Фрагмент документа
════

Страница 54 из 60
Строгий стиль, а дышалось легко, определяет Нестеров атмосферу, создаваемую присутствием Ярошенко.
«Деятельность Н. А. как члена Товарищества передвижных выставок, после деятельности Крамского, можно считать наиболее полезной и достойной уважения. Лучшие качества души его сказались во всей своей силе и привлекательности. Он был стражем, охранителем лучших традиций Товарищества, был как бы совестью его».
Эти слова написаны Нестеровым тотчас после смерти Ярошенко, когда многие старые передвижники (большинство!) еще живы, когда в Товариществе неспокойно, когда молодые, чувствуя на себе узость принятых в нем правил, атакуют его. Тут нужно было высокое чувство ответственности за каждое слово — и Нестеров, видимо, чувствовал себя вправе произнести каждое из этих слов.
Сорок лет спустя, несомненно многое осмыслив и переосмыслив за долгие годы, Нестеров снова напишет: «Я любил этого безупречного, честного, прямого, умного человека. В те далекие времена имена Крамского и Ярошенко часто упоминались, дополняя один другого. Крамской был „разумом“, Ярошенко — „совестью“ передвижников».

════

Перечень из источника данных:
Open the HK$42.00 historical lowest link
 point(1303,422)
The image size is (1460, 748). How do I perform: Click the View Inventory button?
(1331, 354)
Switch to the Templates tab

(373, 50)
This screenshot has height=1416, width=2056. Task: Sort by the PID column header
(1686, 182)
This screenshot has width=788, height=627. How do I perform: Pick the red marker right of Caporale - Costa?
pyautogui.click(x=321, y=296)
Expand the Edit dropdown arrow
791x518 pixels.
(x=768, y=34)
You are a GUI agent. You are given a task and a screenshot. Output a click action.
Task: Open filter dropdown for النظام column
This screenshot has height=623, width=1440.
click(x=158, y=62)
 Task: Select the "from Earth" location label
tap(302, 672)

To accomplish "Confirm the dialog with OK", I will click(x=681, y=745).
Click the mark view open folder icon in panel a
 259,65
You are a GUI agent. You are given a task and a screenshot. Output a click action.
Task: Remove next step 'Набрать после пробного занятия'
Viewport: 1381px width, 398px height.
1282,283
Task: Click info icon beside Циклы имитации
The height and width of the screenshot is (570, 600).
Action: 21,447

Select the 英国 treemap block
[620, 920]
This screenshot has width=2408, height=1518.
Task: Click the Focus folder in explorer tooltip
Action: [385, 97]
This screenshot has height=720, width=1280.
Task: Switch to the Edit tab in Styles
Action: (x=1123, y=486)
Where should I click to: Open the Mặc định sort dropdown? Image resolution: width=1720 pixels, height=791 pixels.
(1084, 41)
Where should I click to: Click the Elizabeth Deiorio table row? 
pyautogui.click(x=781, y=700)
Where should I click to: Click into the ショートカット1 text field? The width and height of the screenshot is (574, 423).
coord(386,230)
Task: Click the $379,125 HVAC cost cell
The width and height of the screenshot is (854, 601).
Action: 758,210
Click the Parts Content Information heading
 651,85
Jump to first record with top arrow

════

Выведите без изменений отрывок из текста о Ярошенко, начиная со слов «Эти слова написаны» и заканчивая словами «из этих слов.» включительно.

Эти слова написаны Нестеровым тотчас после смерти Ярошенко, когда многие старые передвижники (большинство!) еще живы, когда в Товариществе неспокойно, когда молодые, чувствуя на себе узость принятых в нем правил, атакуют его. Тут нужно было высокое чувство ответственности за каждое слово — и Нестеров, видимо, чувствовал себя вправе произнести каждое из этих слов.